As a specialist in leadership, mindfulness and collaboration mechanisms in teams, Professor Chaturvedi believes business leaders will need to do a lot of work to ensure the switch to hybrid working is a success.
“When people are not able to connect physically, it's going to have an impact on how they are being treated. If the hybrid model is going to become mainstream, which looks likely, leaders need to do the hard work of learning to virtually empathise with their people and invest far more mental energy in influencing their team members,” he says.
Otherwise, he warns, staff are likely to suffer more stress and consequently, mental health issues will soar. When we aren’t frequently in the presence of colleagues and managers, these problems could go unnoticed and become more damaging to people and companies, as well as society at large, he says.
“The future is going to be more of a rollercoaster ride as we learn from trial and error.”
Managers need to consider the dynamics of leading and collaborating virtually. If there are people struggling with their mental health, managers usually will be among the first ones to learn, and they need to respond compassionately, according to Professor Chaturvedi. Compassion will go some way towards solving this miscommunication, mistrust and lack of engagement. This will develop over time, he believes, adding that this will also have an overall positive impact on a company’s culture.
“Unlike in the past, when traditional businesses treated employees as an asset or a commodity, it is now widely accepted that staff should be treated well – not only because they are human beings, but also because this will encourage them to stay at a company longer, be more committed and go above and beyond what is required of them.
“Many people have become more aware of their surroundings, more options, more competition, so they're comparing not only what they will get as a salary, but also the fringe benefits and company culture.”
Interdisciplinarity and research impact
His interest in how leadership in a new working environment is affecting workers is indicative of what Professor Chaturvedi describes as his “keen sense of purpose in what I do and what I believe in”. As Director of the School’s Gandhi Centre for Inclusive Innovation, as well as in his own research, he says his work is driven by interdisciplinarity and impact.

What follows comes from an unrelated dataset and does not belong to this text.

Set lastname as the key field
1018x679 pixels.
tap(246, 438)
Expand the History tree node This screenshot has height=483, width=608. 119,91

“Academics are good at digging deeper into their own fields, but transformative ideas for social impact are going to come from the point where two different disciplines come together.”

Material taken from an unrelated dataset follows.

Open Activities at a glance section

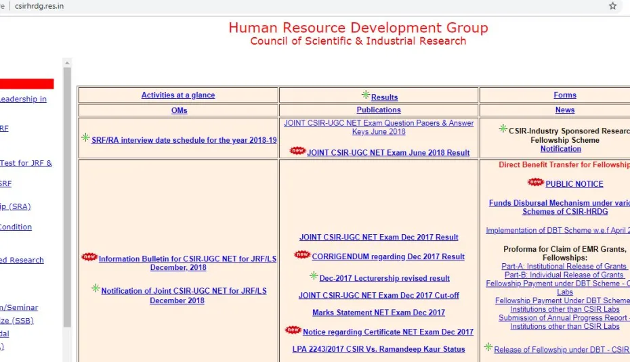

A research project with academics in the health space, looking into how world leaders communicated during the pandemic and how their style of communication may have affected compliance with COVID restrictions, is one example of Professor Chaturvedi’s interdisciplinary approach to academia.
“The pandemic was terrible and we have seen a similar situation dealt with differently by political leaders. This is an excellent example of how leaders can impact our lives, and we’re interested in what it means for compliance with COVID regulations, as well as the number of infections and deaths.”

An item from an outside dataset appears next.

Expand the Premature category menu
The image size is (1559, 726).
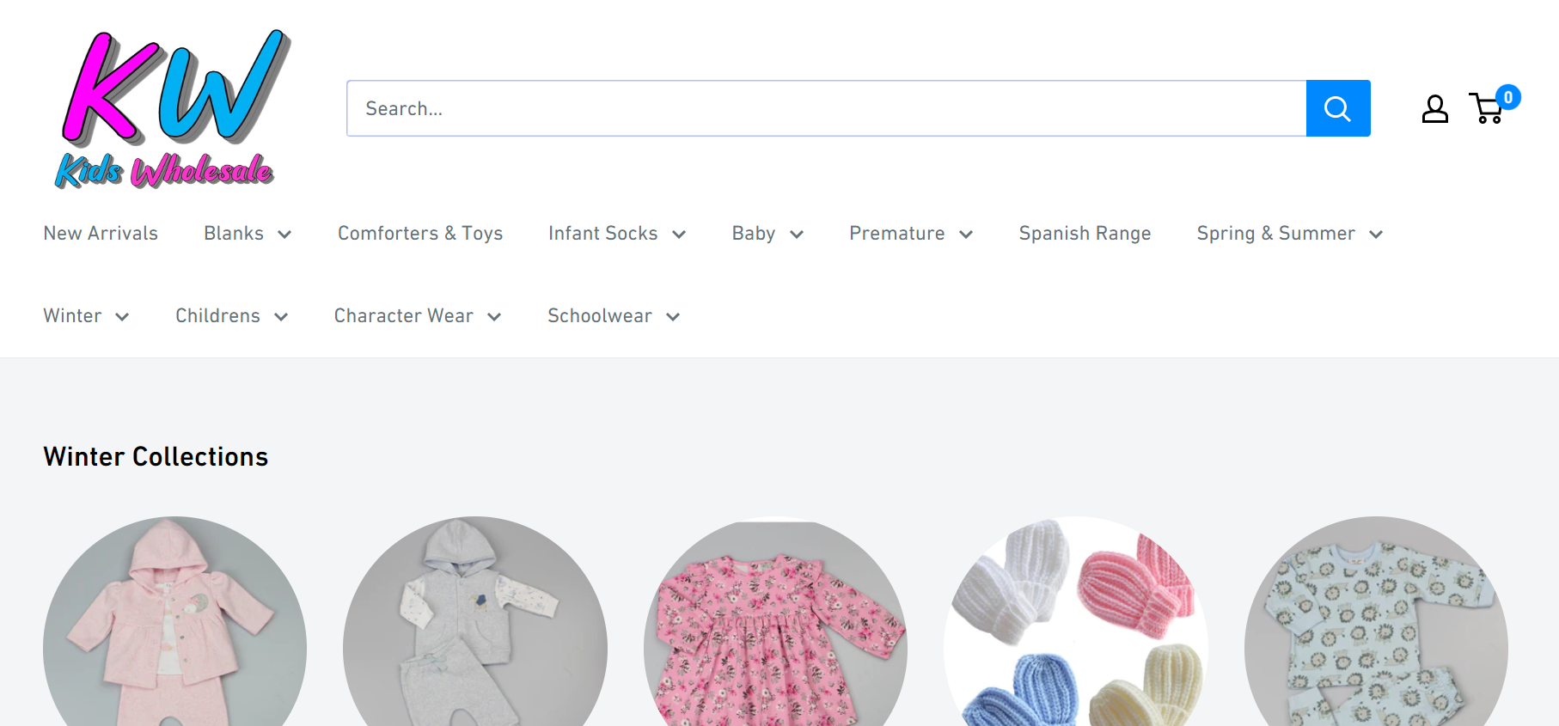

As Director of the Gandhi Centre, he has worked on initiatives focusing on research, collaboration and engagement that help create positive societal change in emerging economies where resources are not so readily available, such as the Ideas to Impact Challenge. This initiative, which aims to generate ideas that could “transform a million lives”, also helps social impact startups to survive the difficult early years in business when many startups fail.
He believes Imperial, with its focus on societal impact, offers the right environment for this kind of work.
“In academia, we see a lot of research that is good for academics, but Imperial and the Business School have a vision of doing impactful research that changes society for the better.”